Task details: Output the lines of the records below, unchanged, starting from the first line and ending with the line that contains "Looking at the screenshot, I should click(x=507, y=62).", including both of those lines.

Some records:
__________________________________________________

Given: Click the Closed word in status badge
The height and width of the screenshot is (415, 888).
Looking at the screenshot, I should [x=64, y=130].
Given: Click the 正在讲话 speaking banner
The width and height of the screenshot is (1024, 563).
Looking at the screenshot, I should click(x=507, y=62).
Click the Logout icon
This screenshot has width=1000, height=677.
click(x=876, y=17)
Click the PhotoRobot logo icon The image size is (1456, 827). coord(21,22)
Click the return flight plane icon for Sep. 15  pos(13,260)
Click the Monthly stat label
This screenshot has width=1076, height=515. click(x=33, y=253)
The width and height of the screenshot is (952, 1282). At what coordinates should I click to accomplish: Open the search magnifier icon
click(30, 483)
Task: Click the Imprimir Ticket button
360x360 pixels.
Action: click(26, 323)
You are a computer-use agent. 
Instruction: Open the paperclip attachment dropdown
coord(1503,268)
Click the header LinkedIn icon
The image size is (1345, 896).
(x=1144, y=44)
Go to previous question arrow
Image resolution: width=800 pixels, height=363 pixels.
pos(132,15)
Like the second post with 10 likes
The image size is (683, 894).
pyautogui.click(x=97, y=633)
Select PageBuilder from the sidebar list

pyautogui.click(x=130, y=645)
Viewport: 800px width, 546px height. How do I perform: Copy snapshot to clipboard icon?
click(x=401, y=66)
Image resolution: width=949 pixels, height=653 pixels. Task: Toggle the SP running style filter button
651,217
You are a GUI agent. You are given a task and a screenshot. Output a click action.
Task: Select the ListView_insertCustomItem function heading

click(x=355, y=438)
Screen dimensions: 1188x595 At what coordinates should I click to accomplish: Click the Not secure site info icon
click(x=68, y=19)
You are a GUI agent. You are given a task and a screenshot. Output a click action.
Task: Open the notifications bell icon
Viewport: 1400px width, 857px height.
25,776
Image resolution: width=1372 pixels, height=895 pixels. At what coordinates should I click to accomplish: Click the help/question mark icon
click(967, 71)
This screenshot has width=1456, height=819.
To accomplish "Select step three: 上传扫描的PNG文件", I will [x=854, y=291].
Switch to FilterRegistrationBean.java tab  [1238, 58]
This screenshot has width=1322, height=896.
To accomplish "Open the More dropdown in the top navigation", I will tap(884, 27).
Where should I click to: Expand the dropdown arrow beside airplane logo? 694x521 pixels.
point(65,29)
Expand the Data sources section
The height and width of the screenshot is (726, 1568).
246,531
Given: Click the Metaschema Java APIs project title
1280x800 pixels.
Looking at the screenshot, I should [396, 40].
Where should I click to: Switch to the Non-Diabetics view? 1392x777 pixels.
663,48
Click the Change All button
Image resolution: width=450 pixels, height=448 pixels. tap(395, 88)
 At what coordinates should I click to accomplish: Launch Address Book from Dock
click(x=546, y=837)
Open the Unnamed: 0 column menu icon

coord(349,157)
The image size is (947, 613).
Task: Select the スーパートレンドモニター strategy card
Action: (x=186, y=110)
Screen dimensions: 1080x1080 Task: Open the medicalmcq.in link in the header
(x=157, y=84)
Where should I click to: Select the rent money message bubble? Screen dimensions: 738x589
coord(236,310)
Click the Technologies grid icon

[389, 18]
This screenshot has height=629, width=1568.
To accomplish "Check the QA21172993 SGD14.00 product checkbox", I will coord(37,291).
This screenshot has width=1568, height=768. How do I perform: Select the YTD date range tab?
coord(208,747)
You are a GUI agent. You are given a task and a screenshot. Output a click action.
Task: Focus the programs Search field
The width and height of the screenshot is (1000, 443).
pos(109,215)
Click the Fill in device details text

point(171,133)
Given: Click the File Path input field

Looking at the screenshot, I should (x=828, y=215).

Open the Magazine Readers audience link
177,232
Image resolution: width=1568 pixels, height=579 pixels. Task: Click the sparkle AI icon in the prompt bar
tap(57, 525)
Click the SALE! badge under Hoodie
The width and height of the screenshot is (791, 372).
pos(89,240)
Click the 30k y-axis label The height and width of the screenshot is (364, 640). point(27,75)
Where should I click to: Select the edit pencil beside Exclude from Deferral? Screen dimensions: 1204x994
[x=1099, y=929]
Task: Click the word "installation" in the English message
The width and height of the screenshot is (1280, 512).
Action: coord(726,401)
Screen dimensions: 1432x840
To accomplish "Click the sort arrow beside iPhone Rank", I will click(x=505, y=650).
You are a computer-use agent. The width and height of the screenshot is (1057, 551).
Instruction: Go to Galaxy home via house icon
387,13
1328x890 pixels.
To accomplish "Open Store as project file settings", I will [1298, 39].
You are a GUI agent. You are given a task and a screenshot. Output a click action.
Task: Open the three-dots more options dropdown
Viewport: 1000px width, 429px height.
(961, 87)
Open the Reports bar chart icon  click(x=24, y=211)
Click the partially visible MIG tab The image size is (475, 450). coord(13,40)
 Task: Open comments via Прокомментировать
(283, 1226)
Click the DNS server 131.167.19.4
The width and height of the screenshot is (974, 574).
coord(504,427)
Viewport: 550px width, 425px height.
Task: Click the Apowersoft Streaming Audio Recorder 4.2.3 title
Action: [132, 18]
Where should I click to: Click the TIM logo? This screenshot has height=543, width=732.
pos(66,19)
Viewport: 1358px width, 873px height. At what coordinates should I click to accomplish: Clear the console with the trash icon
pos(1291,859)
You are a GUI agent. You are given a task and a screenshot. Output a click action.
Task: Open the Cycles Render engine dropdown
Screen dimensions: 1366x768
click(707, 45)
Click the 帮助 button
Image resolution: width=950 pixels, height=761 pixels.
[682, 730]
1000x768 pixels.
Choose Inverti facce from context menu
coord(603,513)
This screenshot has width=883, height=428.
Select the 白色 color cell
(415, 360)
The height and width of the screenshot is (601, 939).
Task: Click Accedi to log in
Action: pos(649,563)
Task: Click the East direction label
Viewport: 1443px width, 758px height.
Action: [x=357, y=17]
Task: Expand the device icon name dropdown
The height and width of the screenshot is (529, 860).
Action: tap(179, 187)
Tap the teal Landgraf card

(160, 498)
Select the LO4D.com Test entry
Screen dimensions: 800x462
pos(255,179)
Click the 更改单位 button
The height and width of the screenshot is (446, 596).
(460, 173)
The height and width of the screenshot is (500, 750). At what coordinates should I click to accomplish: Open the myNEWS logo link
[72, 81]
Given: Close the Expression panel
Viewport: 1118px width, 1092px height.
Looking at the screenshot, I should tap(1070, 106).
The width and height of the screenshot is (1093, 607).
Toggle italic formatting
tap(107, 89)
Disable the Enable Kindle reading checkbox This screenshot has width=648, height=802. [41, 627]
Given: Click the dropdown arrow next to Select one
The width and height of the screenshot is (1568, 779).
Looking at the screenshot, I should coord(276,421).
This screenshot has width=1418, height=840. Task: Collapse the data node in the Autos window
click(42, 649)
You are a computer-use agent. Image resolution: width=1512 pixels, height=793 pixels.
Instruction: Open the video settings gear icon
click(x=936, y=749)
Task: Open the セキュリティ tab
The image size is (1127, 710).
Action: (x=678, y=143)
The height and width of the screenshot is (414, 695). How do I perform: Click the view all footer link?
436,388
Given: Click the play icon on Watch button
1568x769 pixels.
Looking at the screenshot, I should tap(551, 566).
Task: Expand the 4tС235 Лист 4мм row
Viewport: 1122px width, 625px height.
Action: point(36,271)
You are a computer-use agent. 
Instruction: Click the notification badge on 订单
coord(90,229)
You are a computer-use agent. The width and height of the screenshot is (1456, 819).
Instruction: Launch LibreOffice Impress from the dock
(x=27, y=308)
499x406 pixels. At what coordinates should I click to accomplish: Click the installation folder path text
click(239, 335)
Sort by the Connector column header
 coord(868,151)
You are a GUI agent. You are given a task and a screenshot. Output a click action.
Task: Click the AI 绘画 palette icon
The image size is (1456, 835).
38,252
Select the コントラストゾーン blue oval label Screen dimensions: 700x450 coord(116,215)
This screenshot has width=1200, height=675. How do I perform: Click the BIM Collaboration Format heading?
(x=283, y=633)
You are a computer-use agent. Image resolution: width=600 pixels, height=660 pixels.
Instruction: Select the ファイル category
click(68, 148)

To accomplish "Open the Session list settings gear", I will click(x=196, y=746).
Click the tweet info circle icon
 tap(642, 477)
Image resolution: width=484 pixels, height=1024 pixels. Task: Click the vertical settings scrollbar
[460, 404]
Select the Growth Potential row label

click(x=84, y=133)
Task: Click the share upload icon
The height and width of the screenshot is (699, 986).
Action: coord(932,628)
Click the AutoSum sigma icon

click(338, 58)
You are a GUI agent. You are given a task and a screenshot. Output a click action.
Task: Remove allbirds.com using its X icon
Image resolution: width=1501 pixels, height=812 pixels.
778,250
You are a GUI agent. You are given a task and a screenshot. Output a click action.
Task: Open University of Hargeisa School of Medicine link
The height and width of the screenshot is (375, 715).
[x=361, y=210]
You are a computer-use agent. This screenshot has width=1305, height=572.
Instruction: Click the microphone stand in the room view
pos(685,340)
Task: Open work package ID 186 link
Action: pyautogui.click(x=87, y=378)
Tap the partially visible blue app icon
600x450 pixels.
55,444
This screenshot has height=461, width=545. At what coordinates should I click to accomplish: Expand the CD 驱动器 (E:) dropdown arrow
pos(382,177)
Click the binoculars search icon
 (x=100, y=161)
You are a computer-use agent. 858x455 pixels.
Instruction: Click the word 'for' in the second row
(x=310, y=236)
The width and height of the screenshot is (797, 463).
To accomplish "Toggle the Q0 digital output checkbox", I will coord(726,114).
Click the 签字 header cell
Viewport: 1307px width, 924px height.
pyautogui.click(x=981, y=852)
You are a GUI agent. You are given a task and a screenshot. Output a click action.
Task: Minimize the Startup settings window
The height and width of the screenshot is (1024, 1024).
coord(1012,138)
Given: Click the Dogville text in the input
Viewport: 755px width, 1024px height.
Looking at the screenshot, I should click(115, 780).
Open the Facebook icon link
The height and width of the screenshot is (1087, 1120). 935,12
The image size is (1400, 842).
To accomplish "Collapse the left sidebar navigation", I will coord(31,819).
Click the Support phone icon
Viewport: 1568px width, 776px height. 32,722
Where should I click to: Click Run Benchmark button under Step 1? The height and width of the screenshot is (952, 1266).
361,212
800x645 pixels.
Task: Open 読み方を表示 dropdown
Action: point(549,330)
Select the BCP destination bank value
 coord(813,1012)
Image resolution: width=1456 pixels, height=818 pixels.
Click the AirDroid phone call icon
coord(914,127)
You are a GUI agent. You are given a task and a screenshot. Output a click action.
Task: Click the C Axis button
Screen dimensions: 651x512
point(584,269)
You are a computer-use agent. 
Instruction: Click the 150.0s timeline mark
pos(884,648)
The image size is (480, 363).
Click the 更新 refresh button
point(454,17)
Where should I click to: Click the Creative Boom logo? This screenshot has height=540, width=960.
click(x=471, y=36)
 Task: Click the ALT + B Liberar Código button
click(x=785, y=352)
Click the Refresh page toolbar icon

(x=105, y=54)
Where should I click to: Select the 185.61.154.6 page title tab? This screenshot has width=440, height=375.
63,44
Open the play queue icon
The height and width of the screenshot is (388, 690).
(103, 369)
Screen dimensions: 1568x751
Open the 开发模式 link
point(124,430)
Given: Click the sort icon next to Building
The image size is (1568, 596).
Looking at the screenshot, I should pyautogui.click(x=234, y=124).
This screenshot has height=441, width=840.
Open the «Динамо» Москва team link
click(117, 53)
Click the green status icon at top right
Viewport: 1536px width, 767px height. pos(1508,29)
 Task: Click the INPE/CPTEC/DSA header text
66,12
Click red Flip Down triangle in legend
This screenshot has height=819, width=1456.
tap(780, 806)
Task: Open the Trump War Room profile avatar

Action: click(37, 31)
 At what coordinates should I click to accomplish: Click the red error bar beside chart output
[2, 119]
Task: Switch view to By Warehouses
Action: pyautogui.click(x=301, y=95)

__________________________________________________

Exercise response:
Given: Click the Closed word in status badge
The height and width of the screenshot is (415, 888).
Looking at the screenshot, I should [x=64, y=130].
Given: Click the 正在讲话 speaking banner
The width and height of the screenshot is (1024, 563).
Looking at the screenshot, I should click(x=507, y=62).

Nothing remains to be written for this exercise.